Chainalsysis, a top firm aiding both public and private entities monitor and track crypto transactions, is expected to raise $100 million at a $1 billion valuation according to a report by Forbes. The new funding is said to be led Lee Fixel’s VC firm, Addition, along with prior investors. This past summer, Chainalysis expanded a Series B round backed by prominent VC firms.
Founded in 2014, Chainalysis offers compliance services to regulators and law enforcement as well as businesses. The company has emerged as a leader in the blockchain industry when it comes to forensic analysis for digital asset transactions. The report indicated that Chainalysis currently has around 350 customers – including the US government.
In fact, earlier this month Chainalysis aided the US government in tracking down $1 billion in crypto that was tied to the Silk Road darknet market. IRS-CI agents used Chainalysis to analyze Bitcoin transactions executed by Silk Road. The company subsequently identified 54 previously undetected Bitcoin transactions that were said to represent the proceeds of unlawful activity. Chainalysis also found a hacker who stole those funds from Silk Road.

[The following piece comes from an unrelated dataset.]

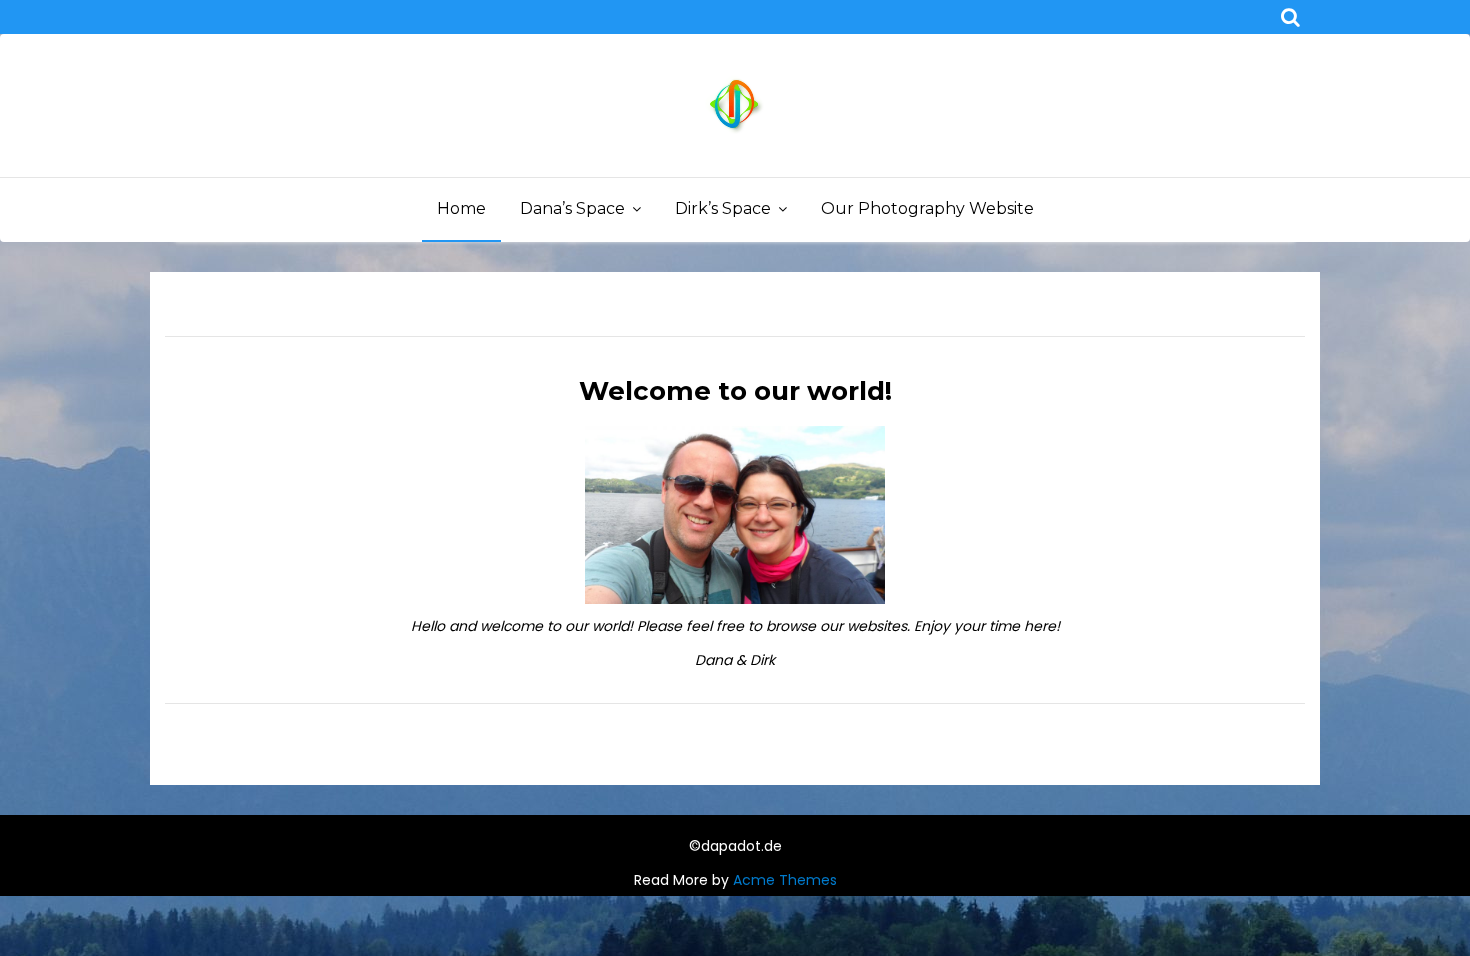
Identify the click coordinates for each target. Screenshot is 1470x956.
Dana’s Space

Last August, Chainalysis provided the tool kit to allow the US Department of Justice to hunt down 280 crypto wallets affiliated with North Korea and stolen digital goods. The group of hackers known as the Lazurus Group attempted to launder the funds but the efforts were for naught as the crypto-sleuths at Chainalysis were able to track them down.
Cryptocurrency transactions are unique in that the trail of transactions is “immutable” and thus exist in perpetuity. Moving crypto is more like sending a postcard in the mail where anyone may read it. With the correct skills and computing power, a sophisticated organization may trace transactions and wallets where the crypto is held. The emergence of Chainalysis and similar firms may doom the days of illicit transactions taking place via cryptocurrency.
Due to the rise in government services, Chainalysis announced a new office in Washington, DC last month. Michael Gronager, co-founder and CEO, Chainalysis, stated at that time:
“Chainalysis builds trust and brings legitimacy to the future of finance. When law enforcement and regulators become comfortable with digital assets, exchanges are able to grow and financial institutions can enter the ecosystem to safely and responsibly capitalize on this growing asset class. I’m excited about the top talent we are bringing on to prepare the company for the next wave of cryptocurrency adoption.”